I have always loved studying really big numbers. I mean really big. Like the number of grains of sand on a beach. Or on all the beaches in the word. Or the number of hydrogen molecules in the sun.
Or the price of a loaf of bread in Zimbabwe.
This third-world African nation is in the midst of some truly world-class hyper-inflation. The rate is somewhere between 2.2 million percent and 12.5 million percent, give or take a few million percent. When it gets that high, it’s hard to imagine.
Currently, the country with the next highest rate of inflation is Myanmar/Burma (I don’t want to start any arguments here about the official name of that country), with a rate of 39.5%. Not much of a challenge for the inflation gold medal, huh.
A loaf of bread costs around a hundred billion dollars. (When Zimbabwe achieved independence and renamed itself from Rhodesia, they adopted the “dollar” as the name of their currency. Any resemblance to the American dollar is strictly comical.) Next month, it could cost a lot more. Or a lot less, depending on whose math you choose to believe.
The Zimbabwe government, in typical federal government fashion, attempted to stop inflation by making it illegal. Such price controls didn’t work for Richard Nixon in the 1970s and they didn’t work in Zimbabwe, either. It’s funny how the free market demands that it remain free — however rowdy and insane that may be.
So a couple of years ago, they attempted to control inflation by ignoring it. They just lobbed three zeros off the currency and declared the problem fixed. That didn’t work, either.
Last week, they took more drastic action. Gone are ten zeros. Ten. What used to be ten billion dollars is now just one.
Yeah, like that exudes confidence in the federal government.

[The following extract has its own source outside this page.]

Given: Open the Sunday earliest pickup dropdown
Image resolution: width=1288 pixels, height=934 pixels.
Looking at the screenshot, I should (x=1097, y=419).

To understand how they got into this mess would require a study of a complicated history of civil wars, border wars, and generally lousy government. Add to that some over-zealous printing presses in the government capital turning out worthless paper currency with zeros that multiply like rabbits and you have a recipe for disaster.
Through it all, President and resident idiot-for-life Robert Mugabe is clinging to power. He got the job in 1987 by simply abolishing the position of Prime Minister and assuming power. Pretty convenient. He managed to get himself re-elected in 1990, 1996, 2002, and 2008. Apparently, there are more dead voters in Zimbabwe than in Chicago.
Now there is some debate over whether it’s Mugabe or the military who is currently running the county. Whoever is in control has a lot of explaining to do.
It is said that the Illinois Republican Senator Everett Dirksen invented the quote, “A billion here, a billion there; pretty soon, you’re talking real money.” Obviously, Dirksen never went shopping for a loaf of bread in Zimbabwe. He was off by about a dozen zeros.